§ **Data in this exercise**:
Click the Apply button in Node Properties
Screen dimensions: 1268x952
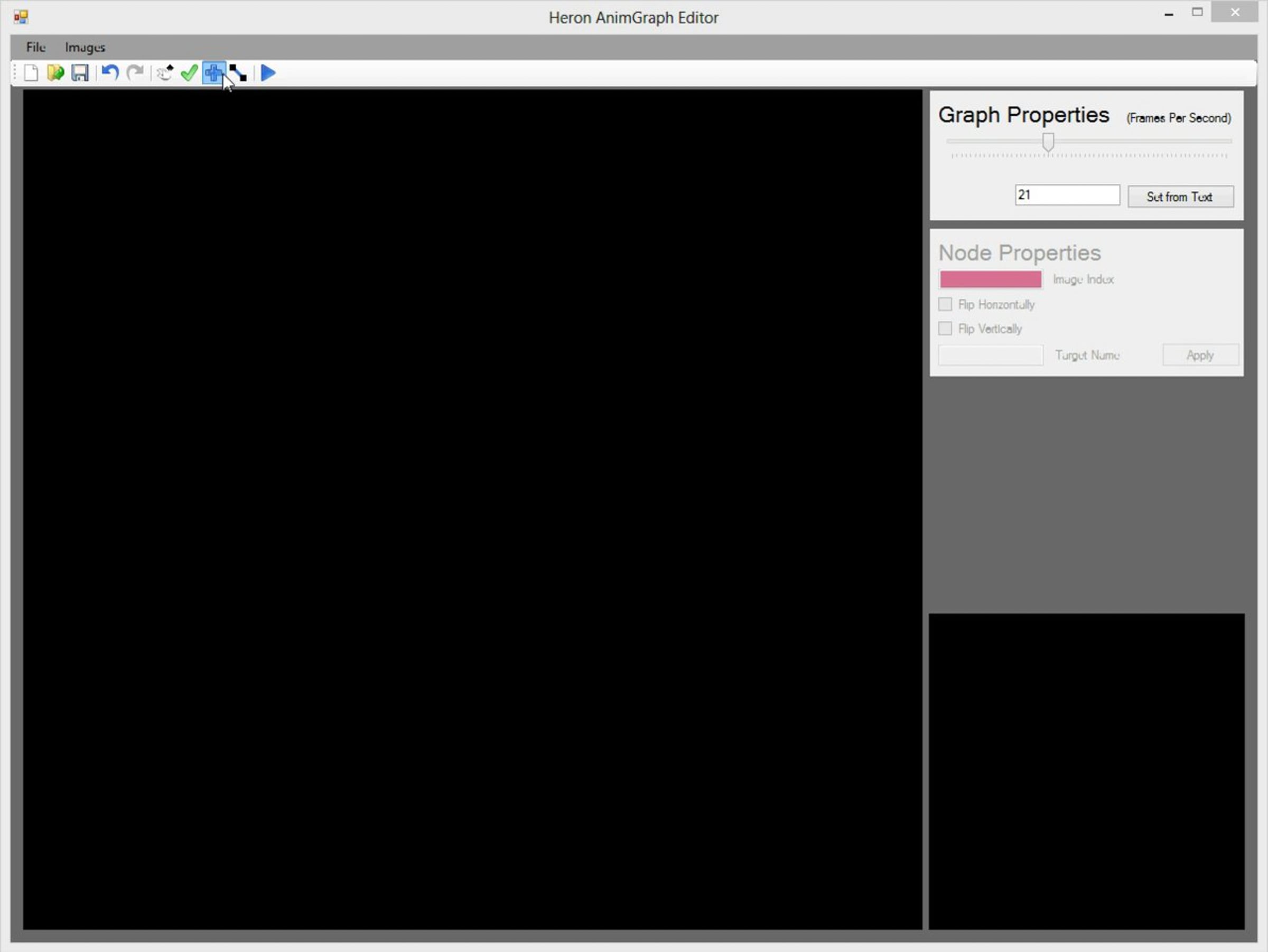pos(1200,356)
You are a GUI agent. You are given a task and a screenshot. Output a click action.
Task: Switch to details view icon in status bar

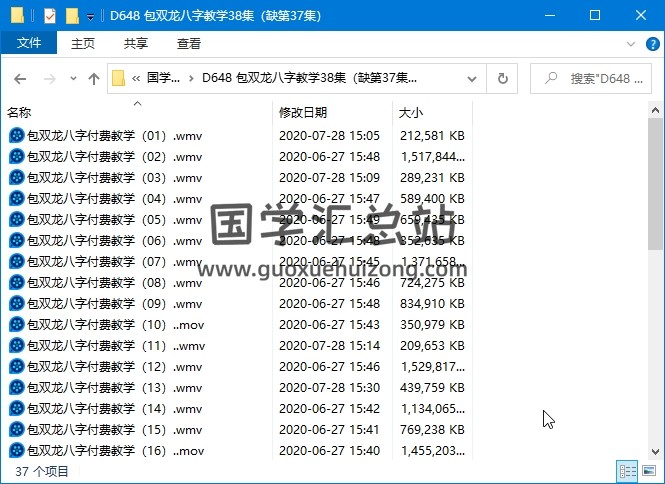[x=627, y=470]
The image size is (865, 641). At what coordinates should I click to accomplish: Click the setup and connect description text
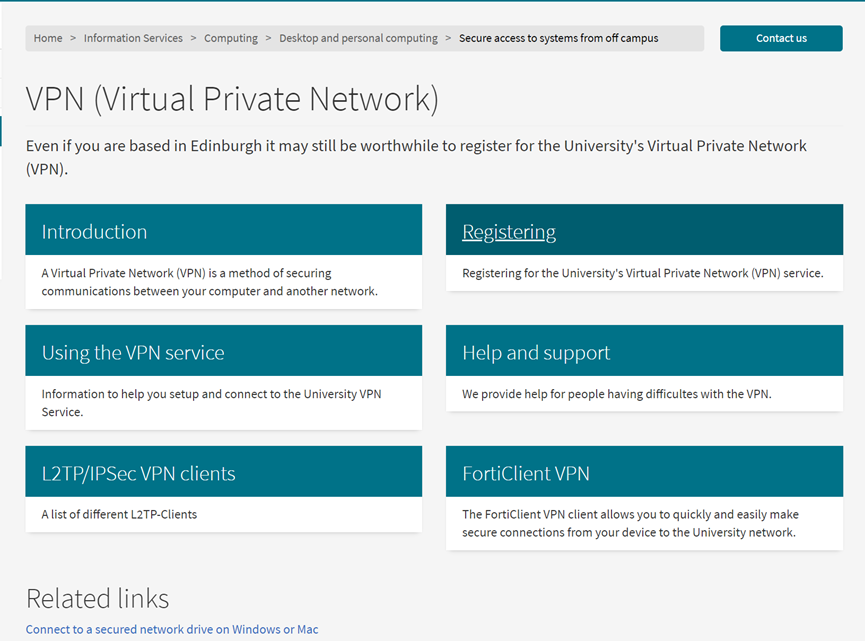pos(211,403)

§ **Stated goal**:
Render every line of the items above as a Markdown table with the columns "No." and "Text", numbering the rows and skipping blank lines. Leave the pictures out of the answer.

§ **Exercise answer**:
| No. | Text |
|---|---|
| 1 | Click the Apply button in Node Properties |
| 2 | Screen dimensions: 1268x952 |
| 3 | pos(1200,356) |
| 4 | You are a GUI agent. You are given a task and a screenshot. Output a click action. |
| 5 | Task: Switch to details view icon in status bar |
| 6 | [x=627, y=470] |
| 7 | The image size is (865, 641). At what coordinates should I click to accomplish: Click the setup and connect description text |
| 8 | pos(211,403) |